◆ Problem to solve: Where the line containing "Task: Select the Usage chart icon" appears in the entries below, begin there and output every line through the last, exactly, minus the pictures.

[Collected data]
--
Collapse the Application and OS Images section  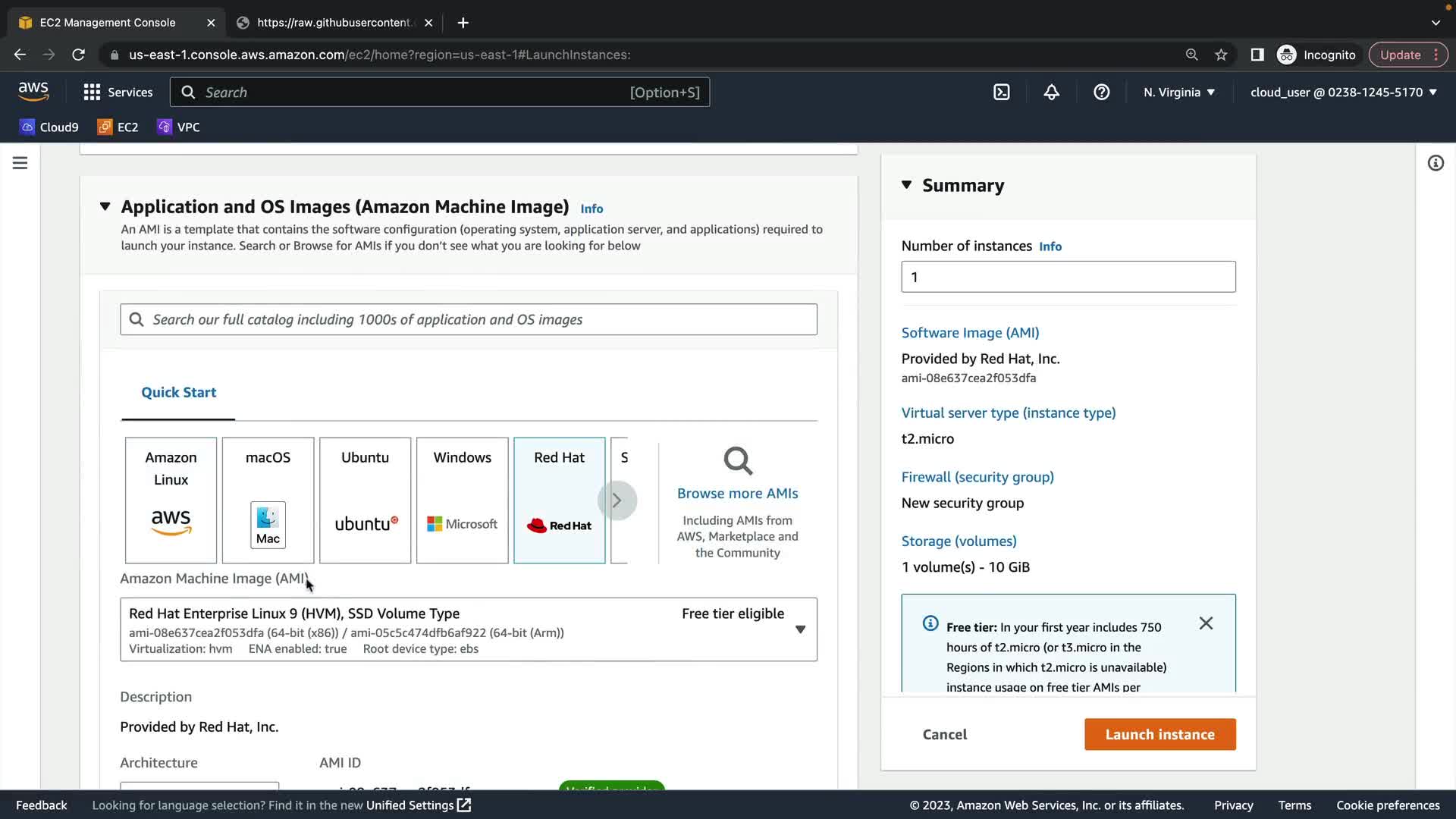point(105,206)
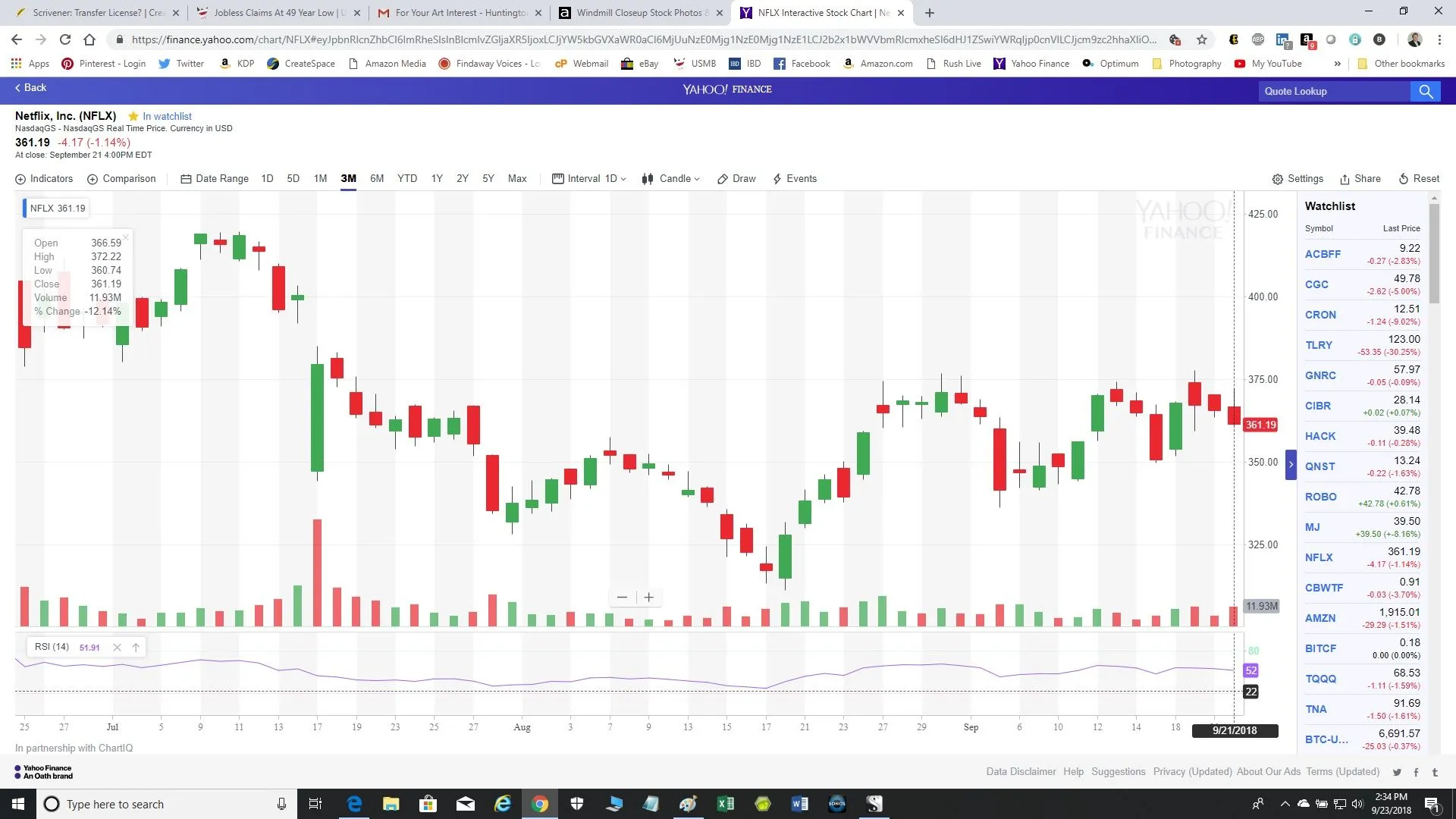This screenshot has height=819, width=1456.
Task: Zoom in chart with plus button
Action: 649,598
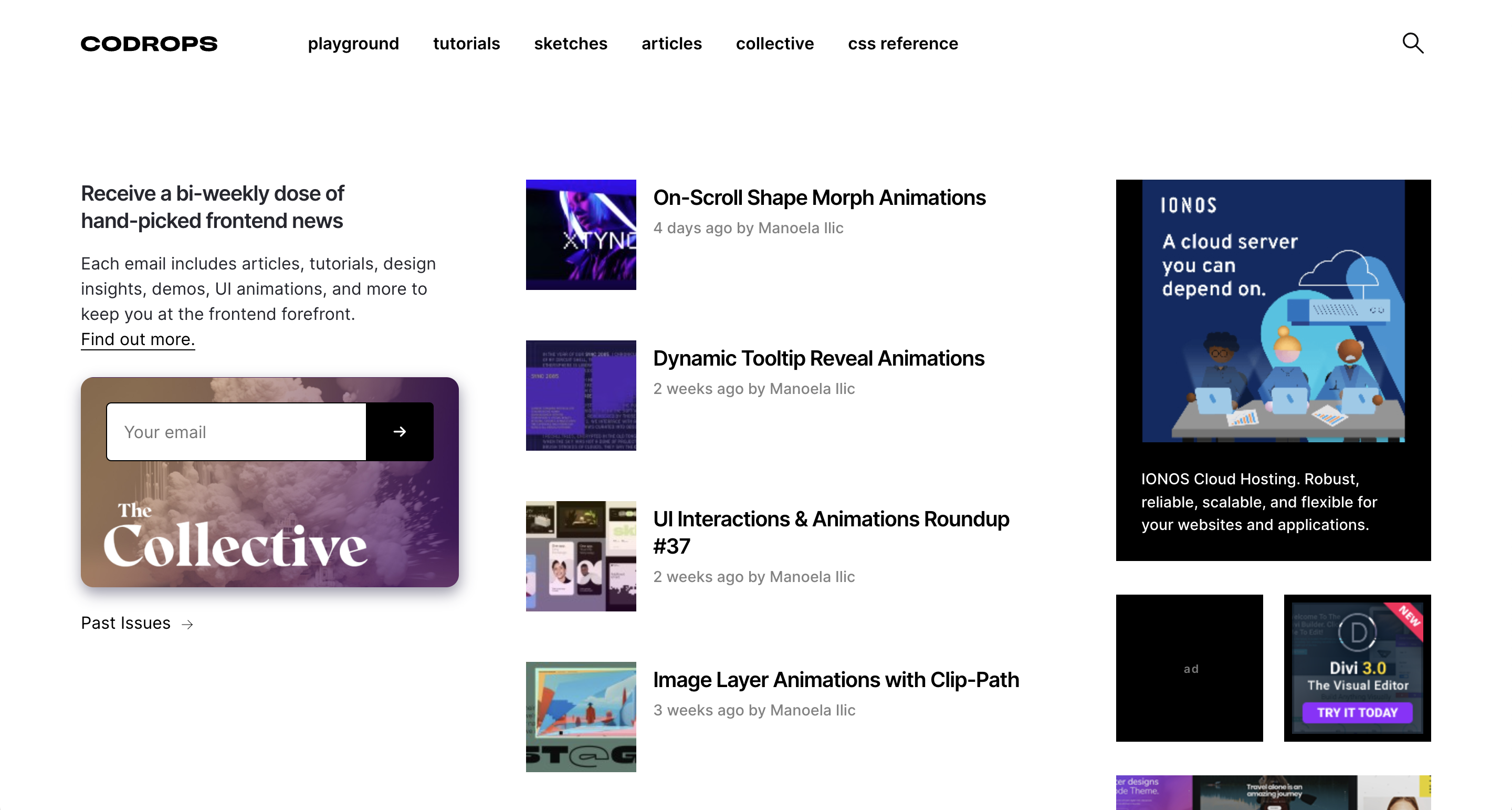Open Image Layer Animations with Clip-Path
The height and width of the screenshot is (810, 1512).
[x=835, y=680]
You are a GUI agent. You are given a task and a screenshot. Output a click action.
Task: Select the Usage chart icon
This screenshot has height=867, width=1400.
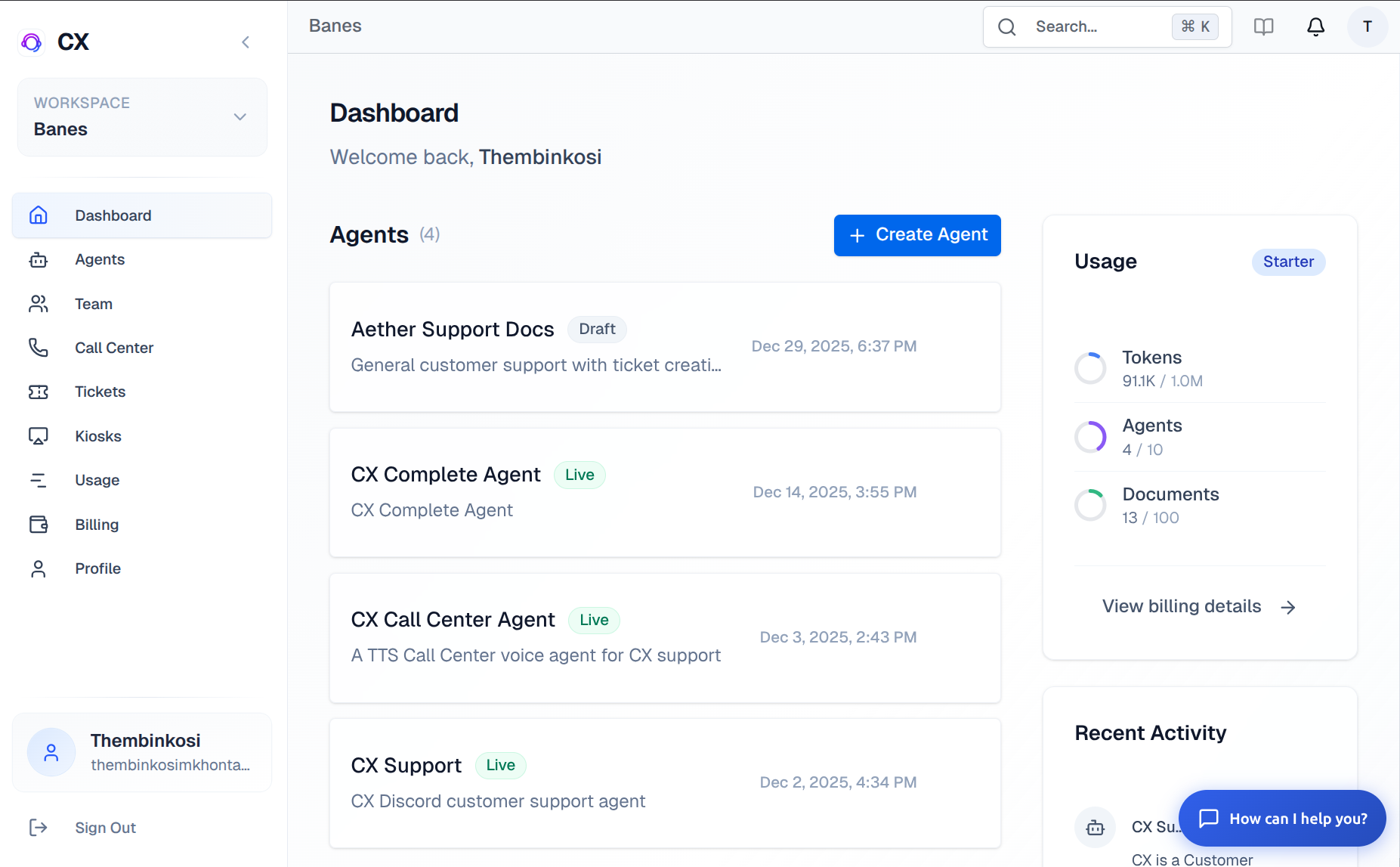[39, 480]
--
◆ Answer to this problem:
Task: Select the Usage chart icon
This screenshot has height=867, width=1400.
[39, 480]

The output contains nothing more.